◆ Exercise requirements
Please extend the article on Chavassery with the next part, picking up after its final sentence.

Chavassery is a small town in Irrity Municipality in Kannur district in the Indian state of Kerala. The village hold a place in state history due to an arson of a Kerala State Road Transport Corporation bus here in January 1970 by Communist Party of India (Marxist) workers that claimed four lives and gravely injured ten passengers.

==Demographics==
As of 2011 India census, Chavassery had a population of 22480 with 10902 males and 11578 females. Chavassery is the part of Keezur-Chaavssery Grama Panchayath extending from Palottupalli to Keezur.

==Transportation==
Chavassery is the main town between Mattanur and Iritty.

There are three bus stops in Chavassery: Chavassery Old Post Office, Chavassery Town, and Chavassery School Stop.

◆ Provided information
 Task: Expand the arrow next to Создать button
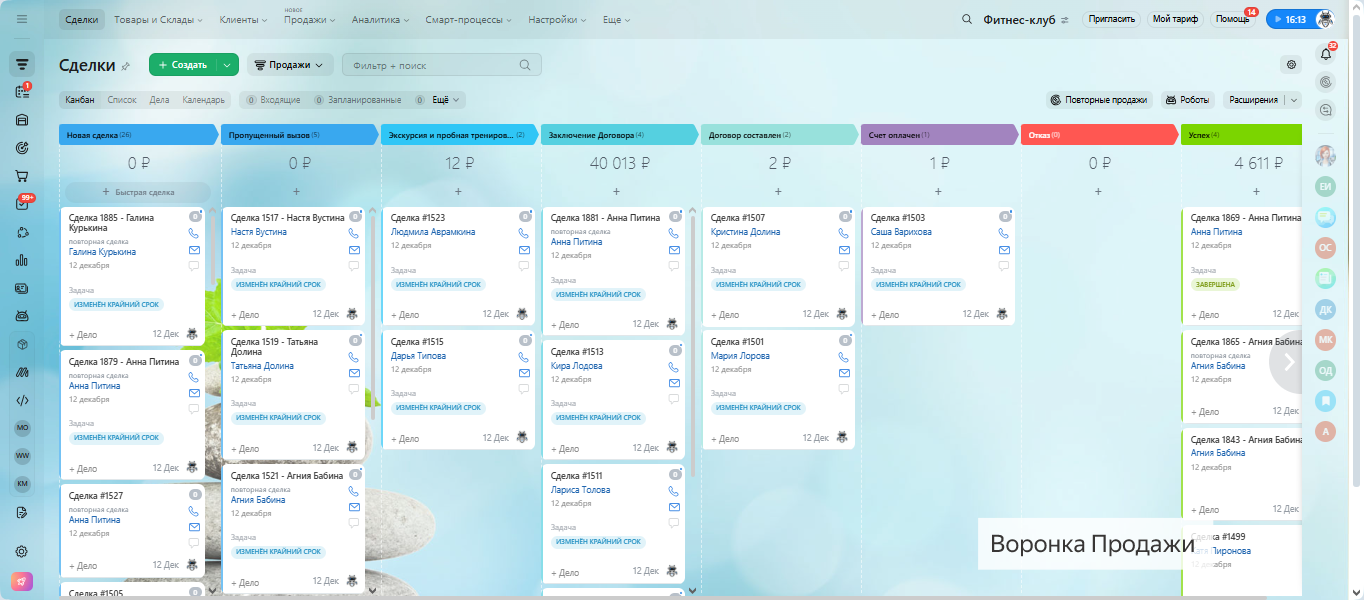click(228, 65)
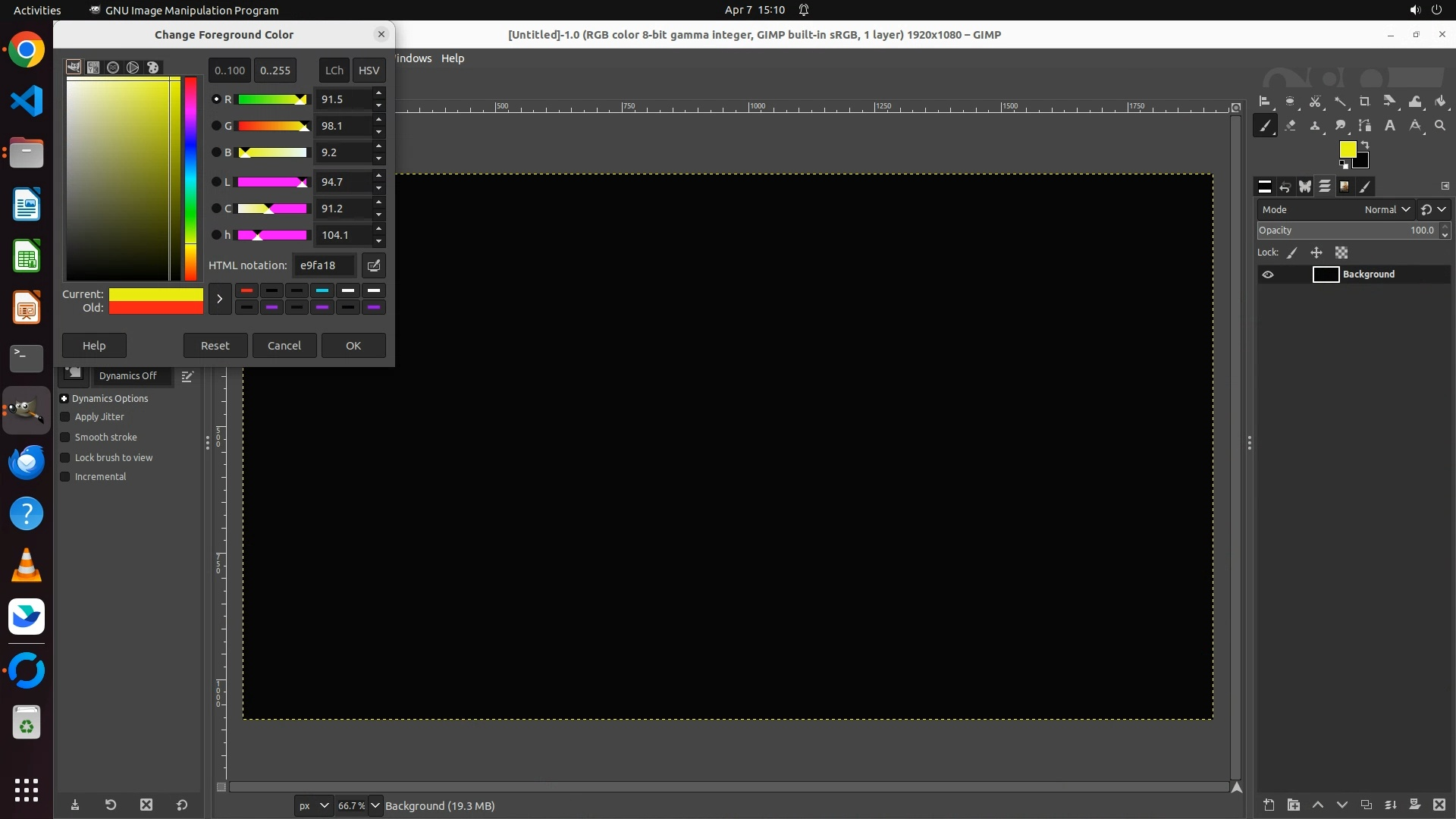This screenshot has height=819, width=1456.
Task: Select the Text tool in toolbox
Action: [1390, 126]
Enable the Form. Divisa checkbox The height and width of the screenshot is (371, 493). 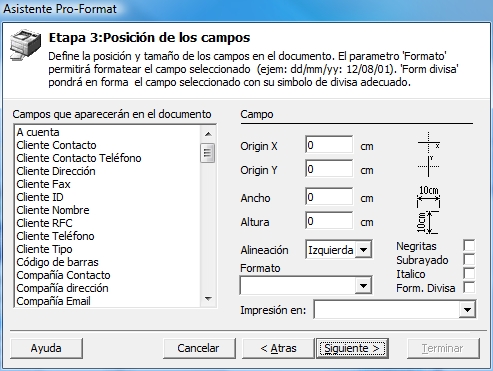[469, 288]
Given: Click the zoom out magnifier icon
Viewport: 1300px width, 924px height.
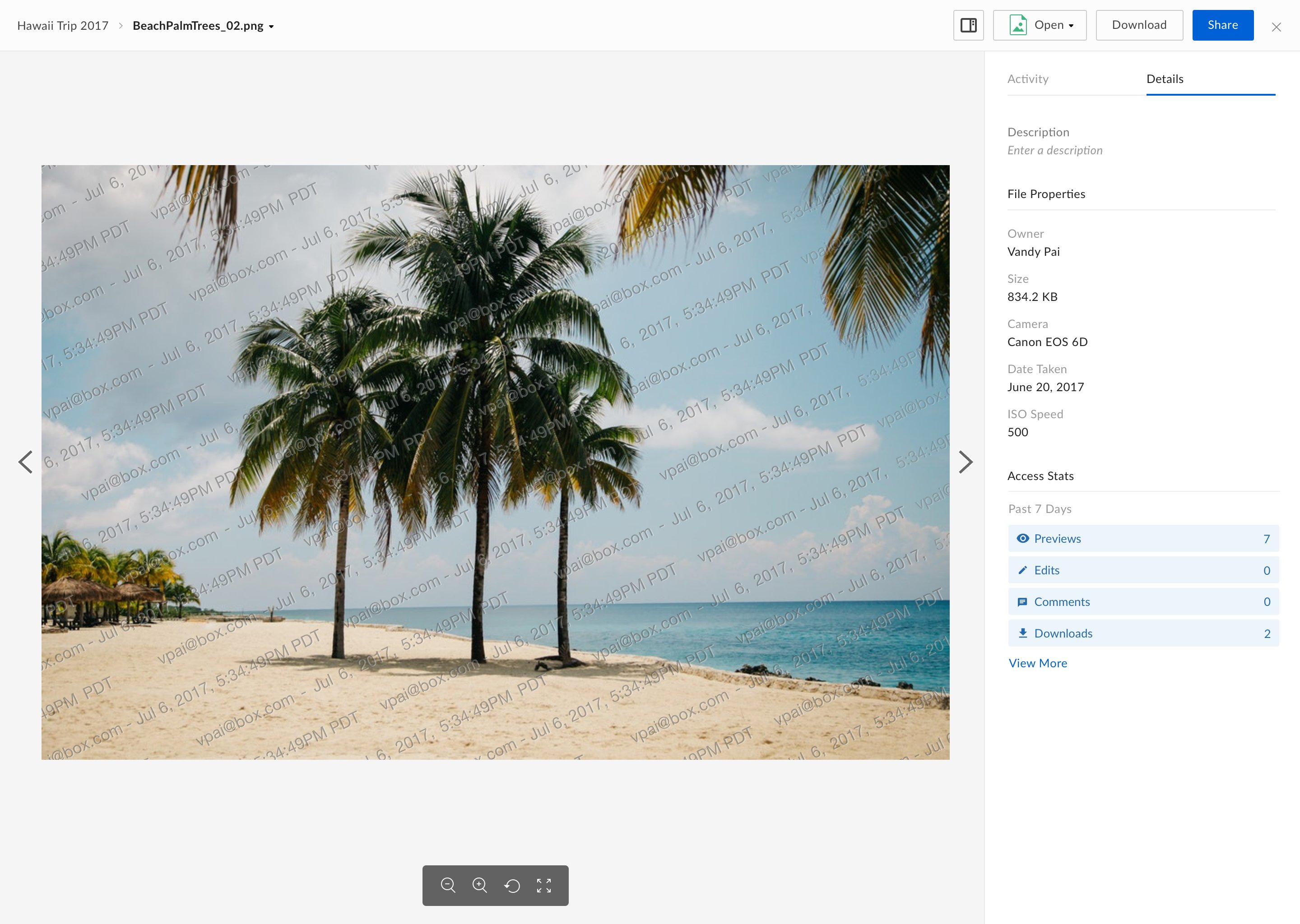Looking at the screenshot, I should (448, 885).
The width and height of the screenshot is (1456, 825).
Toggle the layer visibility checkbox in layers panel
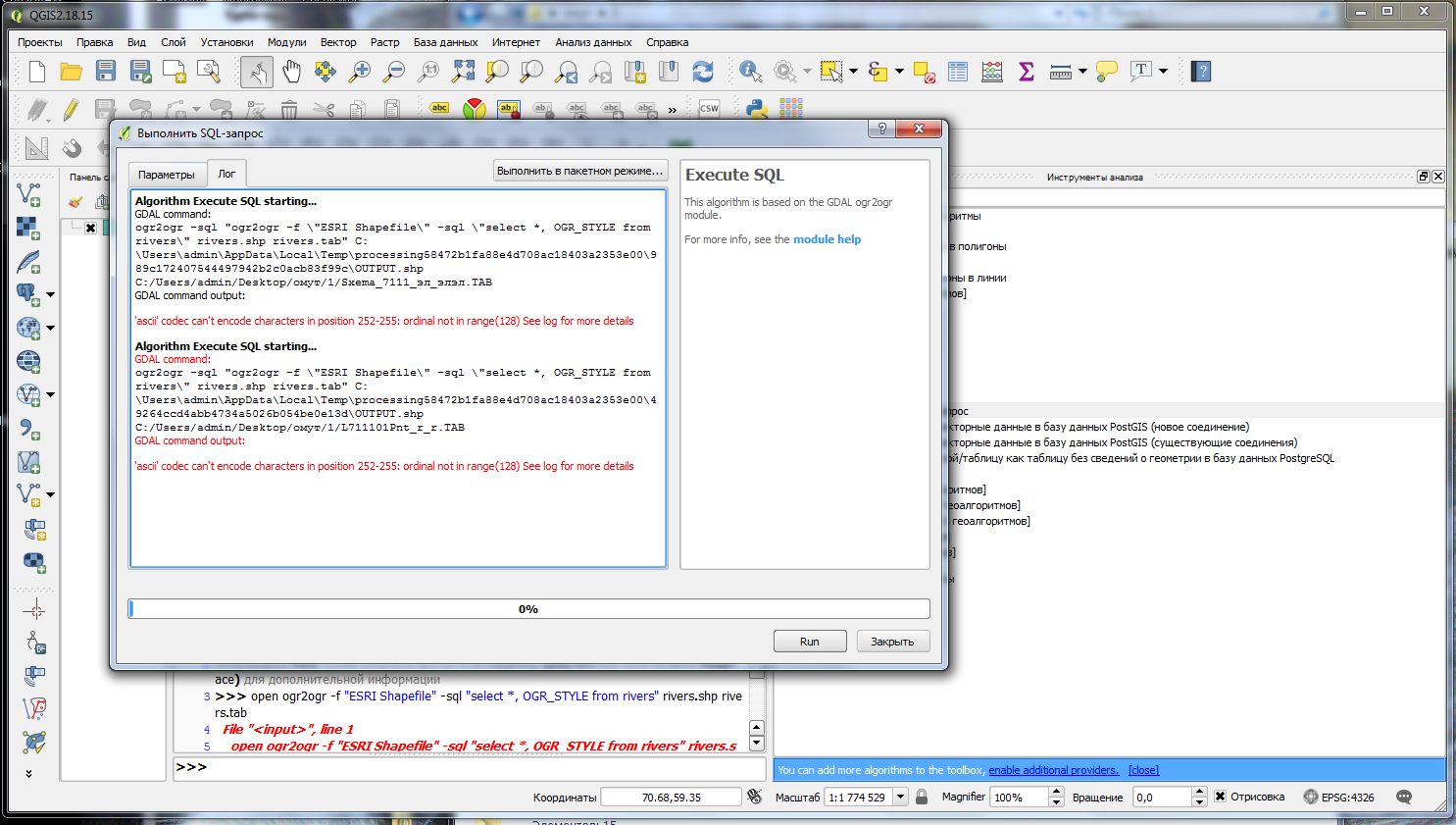90,228
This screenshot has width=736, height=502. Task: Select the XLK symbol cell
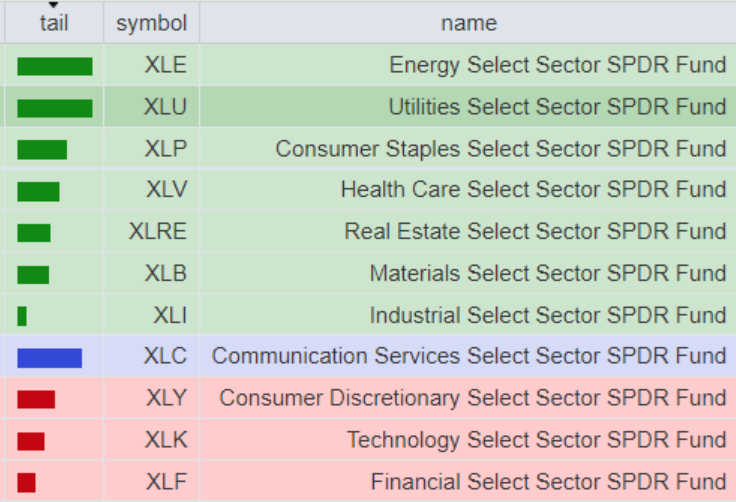tap(166, 440)
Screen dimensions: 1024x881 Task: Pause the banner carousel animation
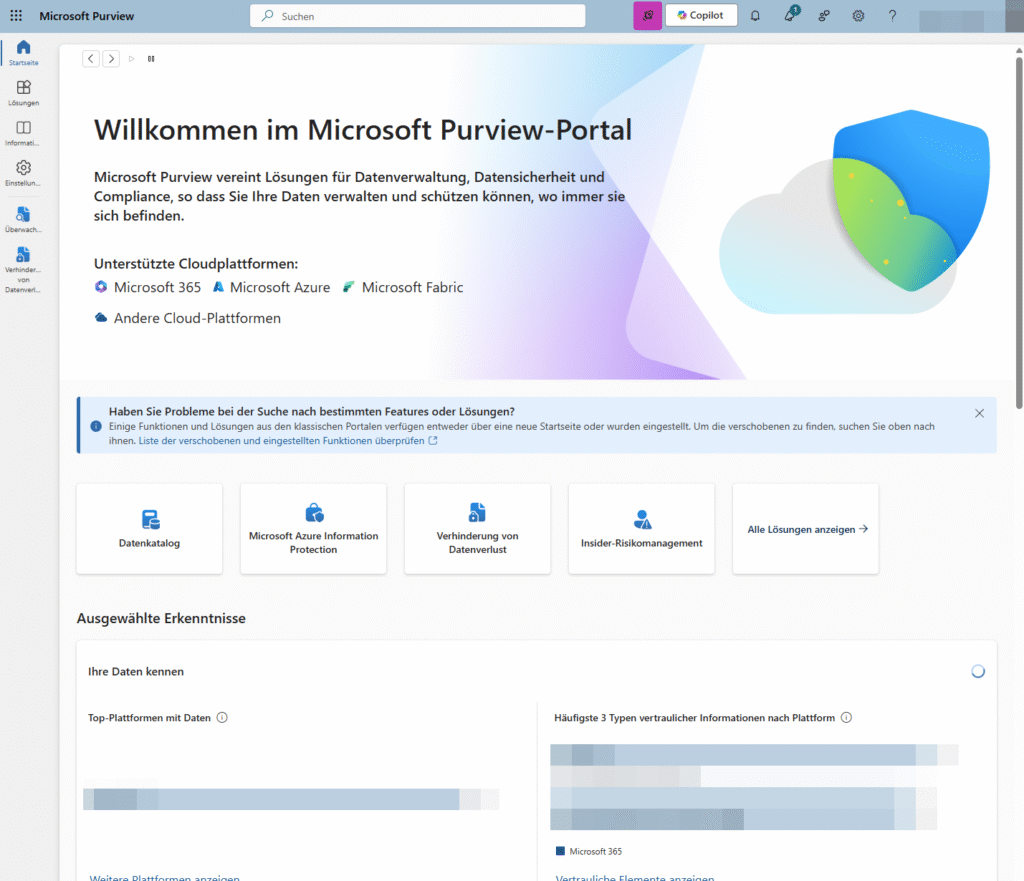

◆ Task result
Mainly two roads start from Chavassery: Chavassery-Naduvanad road and Chavassery-Veliyambra Road. The national highway passes through Kannur town. Goa and Mumbai can be accessed on the northern side, and Cochin and Thiruvananthapuram can be accessed on the southern side. The road to the east of Iritty connects to Mysore and Bangalore.

The nearest railway station is Kannur on Mangalore-Palakkad line. Trains are available to almost all parts of India subject to advance booking over the internet.

There are airports at Mattanur (10 km away), Mangalore and Calicut. All of them are international airports, but direct flights are available only to Middle Eastern countries.